## Material provided
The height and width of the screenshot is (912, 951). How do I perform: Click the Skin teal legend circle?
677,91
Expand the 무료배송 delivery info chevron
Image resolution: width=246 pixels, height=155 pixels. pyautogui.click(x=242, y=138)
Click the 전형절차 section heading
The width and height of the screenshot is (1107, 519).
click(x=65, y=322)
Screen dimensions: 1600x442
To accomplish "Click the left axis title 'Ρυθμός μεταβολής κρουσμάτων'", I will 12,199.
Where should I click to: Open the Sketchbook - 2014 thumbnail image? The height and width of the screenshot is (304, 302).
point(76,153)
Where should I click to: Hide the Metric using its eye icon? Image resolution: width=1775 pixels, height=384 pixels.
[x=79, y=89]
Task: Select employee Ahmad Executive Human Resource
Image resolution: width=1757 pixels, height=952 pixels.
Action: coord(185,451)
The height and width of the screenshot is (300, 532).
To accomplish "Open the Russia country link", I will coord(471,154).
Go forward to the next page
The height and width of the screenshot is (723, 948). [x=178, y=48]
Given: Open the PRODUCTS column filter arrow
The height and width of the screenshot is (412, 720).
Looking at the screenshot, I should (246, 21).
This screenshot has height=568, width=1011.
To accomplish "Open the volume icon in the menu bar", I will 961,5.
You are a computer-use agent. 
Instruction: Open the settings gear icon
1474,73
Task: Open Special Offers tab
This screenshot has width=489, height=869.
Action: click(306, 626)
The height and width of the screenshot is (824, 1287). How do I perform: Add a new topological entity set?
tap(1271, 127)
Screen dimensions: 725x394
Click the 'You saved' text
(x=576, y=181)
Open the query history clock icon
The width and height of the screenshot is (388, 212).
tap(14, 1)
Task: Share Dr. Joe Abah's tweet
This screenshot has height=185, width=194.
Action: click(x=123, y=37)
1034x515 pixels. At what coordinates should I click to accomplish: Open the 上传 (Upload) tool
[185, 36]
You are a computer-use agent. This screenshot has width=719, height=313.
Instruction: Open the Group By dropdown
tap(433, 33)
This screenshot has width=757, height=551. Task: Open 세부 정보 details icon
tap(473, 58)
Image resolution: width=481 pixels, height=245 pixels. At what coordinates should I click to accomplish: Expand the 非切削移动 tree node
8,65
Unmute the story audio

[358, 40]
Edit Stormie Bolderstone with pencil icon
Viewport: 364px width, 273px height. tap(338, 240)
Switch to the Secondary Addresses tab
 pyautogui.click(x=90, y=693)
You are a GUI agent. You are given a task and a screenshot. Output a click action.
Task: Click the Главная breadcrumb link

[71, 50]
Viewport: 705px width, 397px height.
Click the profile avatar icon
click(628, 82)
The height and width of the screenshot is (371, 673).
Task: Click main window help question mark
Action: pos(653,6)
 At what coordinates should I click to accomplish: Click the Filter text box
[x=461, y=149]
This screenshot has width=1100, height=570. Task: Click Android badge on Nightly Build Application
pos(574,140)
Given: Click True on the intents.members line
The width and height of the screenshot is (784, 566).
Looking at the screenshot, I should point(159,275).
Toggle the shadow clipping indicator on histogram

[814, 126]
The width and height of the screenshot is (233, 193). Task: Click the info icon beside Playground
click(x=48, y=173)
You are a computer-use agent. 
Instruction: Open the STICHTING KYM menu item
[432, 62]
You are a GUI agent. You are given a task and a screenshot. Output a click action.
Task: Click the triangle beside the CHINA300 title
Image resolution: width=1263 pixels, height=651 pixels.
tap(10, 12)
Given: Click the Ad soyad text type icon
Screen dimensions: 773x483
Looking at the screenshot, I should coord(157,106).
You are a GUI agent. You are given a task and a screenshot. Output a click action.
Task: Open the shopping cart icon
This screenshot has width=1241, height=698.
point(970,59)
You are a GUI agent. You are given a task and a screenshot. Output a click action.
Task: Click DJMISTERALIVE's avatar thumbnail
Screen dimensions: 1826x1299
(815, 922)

## Instruction
Please give the records above again with every "Screen dimensions" swapped for "Display size", leaving everything else unchanged.

## Result of the task
The height and width of the screenshot is (912, 951). How do I perform: Click the Skin teal legend circle?
677,91
Expand the 무료배송 delivery info chevron
Image resolution: width=246 pixels, height=155 pixels. pyautogui.click(x=242, y=138)
Click the 전형절차 section heading
The width and height of the screenshot is (1107, 519).
click(x=65, y=322)
Display size: 1600x442
To accomplish "Click the left axis title 'Ρυθμός μεταβολής κρουσμάτων'", I will 12,199.
Where should I click to: Open the Sketchbook - 2014 thumbnail image? The height and width of the screenshot is (304, 302).
point(76,153)
Where should I click to: Hide the Metric using its eye icon? Image resolution: width=1775 pixels, height=384 pixels.
[x=79, y=89]
Task: Select employee Ahmad Executive Human Resource
Image resolution: width=1757 pixels, height=952 pixels.
Action: coord(185,451)
The height and width of the screenshot is (300, 532).
To accomplish "Open the Russia country link", I will coord(471,154).
Go forward to the next page
The height and width of the screenshot is (723, 948). [x=178, y=48]
Given: Open the PRODUCTS column filter arrow
The height and width of the screenshot is (412, 720).
Looking at the screenshot, I should (246, 21).
This screenshot has height=568, width=1011.
To accomplish "Open the volume icon in the menu bar", I will 961,5.
You are a computer-use agent. 
Instruction: Open the settings gear icon
1474,73
Task: Open Special Offers tab
This screenshot has width=489, height=869.
Action: click(306, 626)
The height and width of the screenshot is (824, 1287). How do I perform: Add a new topological entity set?
tap(1271, 127)
Display size: 725x394
Click the 'You saved' text
(x=576, y=181)
Open the query history clock icon
The width and height of the screenshot is (388, 212).
tap(14, 1)
Task: Share Dr. Joe Abah's tweet
This screenshot has height=185, width=194.
Action: click(x=123, y=37)
1034x515 pixels. At what coordinates should I click to accomplish: Open the 上传 (Upload) tool
[185, 36]
You are a computer-use agent. This screenshot has width=719, height=313.
Instruction: Open the Group By dropdown
tap(433, 33)
This screenshot has width=757, height=551. Task: Open 세부 정보 details icon
tap(473, 58)
Image resolution: width=481 pixels, height=245 pixels. At what coordinates should I click to accomplish: Expand the 非切削移动 tree node
8,65
Unmute the story audio

[358, 40]
Edit Stormie Bolderstone with pencil icon
Viewport: 364px width, 273px height. tap(338, 240)
Switch to the Secondary Addresses tab
 pyautogui.click(x=90, y=693)
You are a GUI agent. You are given a task and a screenshot. Output a click action.
Task: Click the Главная breadcrumb link

[71, 50]
Viewport: 705px width, 397px height.
Click the profile avatar icon
click(628, 82)
The height and width of the screenshot is (371, 673).
Task: Click main window help question mark
Action: pos(653,6)
 At what coordinates should I click to accomplish: Click the Filter text box
[x=461, y=149]
This screenshot has width=1100, height=570. Task: Click Android badge on Nightly Build Application
pos(574,140)
Given: Click True on the intents.members line
The width and height of the screenshot is (784, 566).
Looking at the screenshot, I should point(159,275).
Toggle the shadow clipping indicator on histogram

[814, 126]
The width and height of the screenshot is (233, 193). Task: Click the info icon beside Playground
click(x=48, y=173)
You are a computer-use agent. 
Instruction: Open the STICHTING KYM menu item
[432, 62]
You are a GUI agent. You are given a task and a screenshot. Output a click action.
Task: Click the triangle beside the CHINA300 title
Image resolution: width=1263 pixels, height=651 pixels.
tap(10, 12)
Given: Click the Ad soyad text type icon
Display size: 773x483
Looking at the screenshot, I should coord(157,106).
You are a GUI agent. You are given a task and a screenshot. Output a click action.
Task: Open the shopping cart icon
This screenshot has width=1241, height=698.
point(970,59)
You are a GUI agent. You are given a task and a screenshot. Output a click action.
Task: Click DJMISTERALIVE's avatar thumbnail
Display size: 1826x1299
(815, 922)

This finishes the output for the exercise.